Not just a question of legal versus illegal circulation
Another key issue was that role of piracy in global media, since illegal distribution channels are often the only means through which much of this media can move. Aswin was first quick to point out that illegal/extralegal versus legal was a false binary, that in actuality the systems are far more complex and overlapping. Jonathan added that, in a case such as Malawi, piracy takes multiple forms, the first being that piracy is the only way to bring outside media in because there is so little profit to be made in Malawi that media corporations never address the area. The second is that piracy stops production of local media because it makes it incredibly difficult for Malawian musicians to make money. In the case of telenovelas, piracy can also be an act of resistance, when national governments crack down on the export of media through official channels. And in Africa, the routes of media circulation are so complex and it is often difficult to trace where any given film comes from. Ultimately, the false binary between legal and illegal circulation makes us overlook the fact that cultures of distribution are simultaneously cultures of production

Down with “industry lore”
Finally, coming out of a discussion of which genres of media circulate, the panelists warned against the trap of “industry lore.” As Jonathan points out in the case of Malawi, that even as general patterns emerge as to what genres and forms are popular, there are constantly exceptions to every rule. Thus we must be careful not to make too broad of generalizations about what audiences want to see and why based on assumptions and speculations.

Globalization/Delight: surprise Korean boyband cameo in Mexican telenovela

Posted in fandom, globalization/delight on March 7th, 2009 by Xiaochang Li – Be the first to comment

I’ve realized recently that I really do need a special category dedicated to the intersection of globalization and awesome. For the complex routes of global media flow occassionally spawn some of the many unexpected and strange (and I have add, because I’m a killjoy, not unproblematic) combinations. This past week, in particular, has been full of such surprises.

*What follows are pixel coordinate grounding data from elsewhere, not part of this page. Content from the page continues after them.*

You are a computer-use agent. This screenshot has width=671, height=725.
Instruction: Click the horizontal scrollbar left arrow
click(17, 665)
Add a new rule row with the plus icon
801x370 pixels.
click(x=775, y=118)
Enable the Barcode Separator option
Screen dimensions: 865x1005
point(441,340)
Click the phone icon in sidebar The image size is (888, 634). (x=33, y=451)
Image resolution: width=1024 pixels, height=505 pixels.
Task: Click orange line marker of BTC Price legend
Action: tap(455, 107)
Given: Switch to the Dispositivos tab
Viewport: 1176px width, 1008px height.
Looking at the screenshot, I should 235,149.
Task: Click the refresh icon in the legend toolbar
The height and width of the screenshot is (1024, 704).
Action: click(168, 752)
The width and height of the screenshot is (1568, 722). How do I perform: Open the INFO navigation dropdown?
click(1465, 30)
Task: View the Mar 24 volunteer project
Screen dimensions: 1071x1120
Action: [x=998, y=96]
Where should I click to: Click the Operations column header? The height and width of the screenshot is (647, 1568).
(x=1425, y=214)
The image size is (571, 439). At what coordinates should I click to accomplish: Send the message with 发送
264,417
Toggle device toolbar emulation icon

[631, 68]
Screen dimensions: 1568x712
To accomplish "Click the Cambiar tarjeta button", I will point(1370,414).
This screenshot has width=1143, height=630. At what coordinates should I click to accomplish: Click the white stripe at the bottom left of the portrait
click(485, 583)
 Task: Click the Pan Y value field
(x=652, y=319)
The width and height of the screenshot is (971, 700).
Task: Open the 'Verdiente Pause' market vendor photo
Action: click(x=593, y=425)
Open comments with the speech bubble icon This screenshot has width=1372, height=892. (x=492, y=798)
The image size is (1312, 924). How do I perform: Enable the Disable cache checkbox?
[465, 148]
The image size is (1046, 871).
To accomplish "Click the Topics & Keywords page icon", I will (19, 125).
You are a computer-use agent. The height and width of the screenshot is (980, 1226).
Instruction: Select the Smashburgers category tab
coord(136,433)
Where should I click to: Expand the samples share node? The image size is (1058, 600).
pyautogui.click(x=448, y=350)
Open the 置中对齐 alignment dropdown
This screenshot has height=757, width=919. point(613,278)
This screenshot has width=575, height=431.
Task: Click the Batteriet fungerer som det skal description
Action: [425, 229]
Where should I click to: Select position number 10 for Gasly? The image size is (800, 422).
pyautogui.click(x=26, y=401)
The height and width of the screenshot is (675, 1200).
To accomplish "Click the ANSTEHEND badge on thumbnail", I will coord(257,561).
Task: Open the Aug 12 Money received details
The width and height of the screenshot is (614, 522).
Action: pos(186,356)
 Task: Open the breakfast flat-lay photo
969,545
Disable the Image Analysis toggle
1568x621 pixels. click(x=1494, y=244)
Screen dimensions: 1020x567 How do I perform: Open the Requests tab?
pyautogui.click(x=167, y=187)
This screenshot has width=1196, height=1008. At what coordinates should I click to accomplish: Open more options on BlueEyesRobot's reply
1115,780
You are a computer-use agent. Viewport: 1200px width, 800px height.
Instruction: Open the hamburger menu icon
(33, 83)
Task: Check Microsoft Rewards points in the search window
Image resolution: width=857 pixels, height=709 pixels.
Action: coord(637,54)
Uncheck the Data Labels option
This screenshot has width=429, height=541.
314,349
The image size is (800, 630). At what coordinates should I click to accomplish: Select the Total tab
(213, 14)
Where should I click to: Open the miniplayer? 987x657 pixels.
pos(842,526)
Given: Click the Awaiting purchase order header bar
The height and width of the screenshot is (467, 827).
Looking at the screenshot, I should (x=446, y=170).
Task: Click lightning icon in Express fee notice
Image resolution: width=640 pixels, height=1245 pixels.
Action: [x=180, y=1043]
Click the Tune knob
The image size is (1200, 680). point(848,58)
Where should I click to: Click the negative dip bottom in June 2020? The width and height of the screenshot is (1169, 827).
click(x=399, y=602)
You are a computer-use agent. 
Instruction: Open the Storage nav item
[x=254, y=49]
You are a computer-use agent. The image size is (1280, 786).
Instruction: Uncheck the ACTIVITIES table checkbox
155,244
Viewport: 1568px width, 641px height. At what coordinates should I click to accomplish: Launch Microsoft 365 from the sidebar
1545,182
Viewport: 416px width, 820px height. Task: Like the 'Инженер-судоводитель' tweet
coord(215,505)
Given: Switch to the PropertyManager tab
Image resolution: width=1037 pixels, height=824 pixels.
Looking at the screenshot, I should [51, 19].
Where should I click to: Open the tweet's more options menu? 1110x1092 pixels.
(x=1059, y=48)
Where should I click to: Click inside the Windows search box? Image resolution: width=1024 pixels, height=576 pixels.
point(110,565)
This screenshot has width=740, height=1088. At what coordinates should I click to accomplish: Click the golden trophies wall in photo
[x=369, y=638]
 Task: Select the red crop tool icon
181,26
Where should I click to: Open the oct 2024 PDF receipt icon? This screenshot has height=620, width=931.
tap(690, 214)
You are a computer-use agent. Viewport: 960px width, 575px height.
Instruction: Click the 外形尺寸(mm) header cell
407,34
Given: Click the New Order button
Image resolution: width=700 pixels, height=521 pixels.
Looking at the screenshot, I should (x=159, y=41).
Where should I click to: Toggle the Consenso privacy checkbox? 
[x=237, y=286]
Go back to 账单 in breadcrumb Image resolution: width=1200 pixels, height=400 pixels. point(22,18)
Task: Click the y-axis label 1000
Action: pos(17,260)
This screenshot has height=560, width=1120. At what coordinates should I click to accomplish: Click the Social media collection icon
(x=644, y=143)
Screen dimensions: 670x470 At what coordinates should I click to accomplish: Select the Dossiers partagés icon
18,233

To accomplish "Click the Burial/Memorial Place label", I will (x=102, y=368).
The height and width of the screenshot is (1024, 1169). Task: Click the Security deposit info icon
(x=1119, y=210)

First was the discovery of the hugely popular Brazilian telenovela set in India, Caminho das Índias (Paths to India), which apparently features a “Portuguese pop song about sadhus” on it soundtrack. Then came the report about use of “Rising Sun” — a song performed by Korean super boyband Dong Bang Shin Ki (DBSK) — on the upcoming installment of the Fast and Furious franchise (though admittedly, the surprise here has less to do with the “global” element than the combination of car-chase action movie and, well, boyband).

But by far the most awesome and most surprising cross-cultural media pastiche was found in episode 97 of the Mexican telenovela, Mañanas es para siempre. In one scene, a character shows another their class photo from art school in Florence, Italy. The photo is a clearly photoshopped composite of random individuals, including one terribly familiar face:

surprise!: Junsu

For those who don’t follow Korean Pop music, that’s not just any other random Asian dude, that’s actually “Xiah” Junsu, of Korean Boyband and Asian supergroup, DBSK (And, not to mention, the star of two of my absolute favorite mobile phone ad campaigns — Samsung Anyband and Samsung Haptic Scandal). Whether the product of a fortuitious google image search or a stealth fangirl on the production crew, this is one of the most unexpected global media cross-overs I’ve ever encountered.

View the clip of the scene here.

Globalization and delight

Posted in fandom on February 13th, 2009 by Xiaochang Li – Be the first to comment

Sometimes the cultural ripples of globalization don’t have to be complicated to enjoy:

Sometimes, it can just be about trying to eat a surprisingly large hamburger with a few of your closest stylishly groomed pop star friends on national television while Bruce Springsteen plays in the background and you take turns wearing the leather jacket to match with your food.

[And okay, sometimes it's also about instances of audience-driven, unauthorized circulation of content across national boundaries and markets via fan communities online and transformative audience participation in the form of "amateur" subtitling. But that is one big hamburger.]